- AIM -
Copy the listing from the line containing "The height and width of the screenshot is (576, 1024)." through its last line, substituting "lecture video" for "course video" and leaving everything else unchanged.

####

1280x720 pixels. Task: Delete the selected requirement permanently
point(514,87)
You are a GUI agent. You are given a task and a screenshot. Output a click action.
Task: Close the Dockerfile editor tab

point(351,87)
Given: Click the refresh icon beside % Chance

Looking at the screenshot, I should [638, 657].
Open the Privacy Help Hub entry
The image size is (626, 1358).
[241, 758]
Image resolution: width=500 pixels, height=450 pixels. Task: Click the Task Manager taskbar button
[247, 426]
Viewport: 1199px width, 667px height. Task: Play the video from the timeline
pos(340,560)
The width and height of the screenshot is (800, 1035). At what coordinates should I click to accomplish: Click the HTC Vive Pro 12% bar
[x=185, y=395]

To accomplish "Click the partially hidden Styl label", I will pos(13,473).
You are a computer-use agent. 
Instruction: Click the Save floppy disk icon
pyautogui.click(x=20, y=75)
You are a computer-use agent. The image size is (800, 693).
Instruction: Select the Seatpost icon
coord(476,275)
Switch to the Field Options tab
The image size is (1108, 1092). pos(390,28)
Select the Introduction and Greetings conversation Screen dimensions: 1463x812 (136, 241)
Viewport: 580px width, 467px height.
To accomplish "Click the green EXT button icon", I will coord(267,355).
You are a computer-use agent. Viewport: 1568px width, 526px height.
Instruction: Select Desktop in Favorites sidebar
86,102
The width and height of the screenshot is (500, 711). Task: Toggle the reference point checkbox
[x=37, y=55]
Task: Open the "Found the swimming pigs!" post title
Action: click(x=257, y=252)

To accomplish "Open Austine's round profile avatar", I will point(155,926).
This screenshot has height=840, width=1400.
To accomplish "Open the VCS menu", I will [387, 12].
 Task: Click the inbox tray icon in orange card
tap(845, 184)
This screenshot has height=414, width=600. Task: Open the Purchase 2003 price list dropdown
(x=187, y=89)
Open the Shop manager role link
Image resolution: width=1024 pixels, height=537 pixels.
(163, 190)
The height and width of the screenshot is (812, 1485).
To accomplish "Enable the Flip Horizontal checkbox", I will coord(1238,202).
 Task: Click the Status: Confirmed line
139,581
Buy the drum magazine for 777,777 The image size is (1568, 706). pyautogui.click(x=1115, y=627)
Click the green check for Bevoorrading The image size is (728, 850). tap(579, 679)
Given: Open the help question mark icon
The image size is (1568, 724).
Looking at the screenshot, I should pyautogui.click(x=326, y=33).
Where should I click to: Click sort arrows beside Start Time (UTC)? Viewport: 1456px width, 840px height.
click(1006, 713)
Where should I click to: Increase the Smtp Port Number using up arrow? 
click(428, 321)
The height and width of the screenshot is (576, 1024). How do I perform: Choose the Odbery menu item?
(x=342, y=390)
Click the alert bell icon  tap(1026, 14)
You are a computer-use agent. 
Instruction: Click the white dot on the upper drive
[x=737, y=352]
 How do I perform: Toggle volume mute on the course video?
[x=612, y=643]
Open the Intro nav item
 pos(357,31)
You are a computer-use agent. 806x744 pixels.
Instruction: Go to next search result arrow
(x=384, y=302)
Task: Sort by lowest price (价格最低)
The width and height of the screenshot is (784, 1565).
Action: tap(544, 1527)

####

- TASK RESULT -
The height and width of the screenshot is (576, 1024). How do I perform: Choose the Odbery menu item?
(x=342, y=390)
Click the alert bell icon  tap(1026, 14)
You are a computer-use agent. 
Instruction: Click the white dot on the upper drive
[x=737, y=352]
 How do I perform: Toggle volume mute on the lecture video?
[x=612, y=643]
Open the Intro nav item
 pos(357,31)
You are a computer-use agent. 806x744 pixels.
Instruction: Go to next search result arrow
(x=384, y=302)
Task: Sort by lowest price (价格最低)
The width and height of the screenshot is (784, 1565).
Action: tap(544, 1527)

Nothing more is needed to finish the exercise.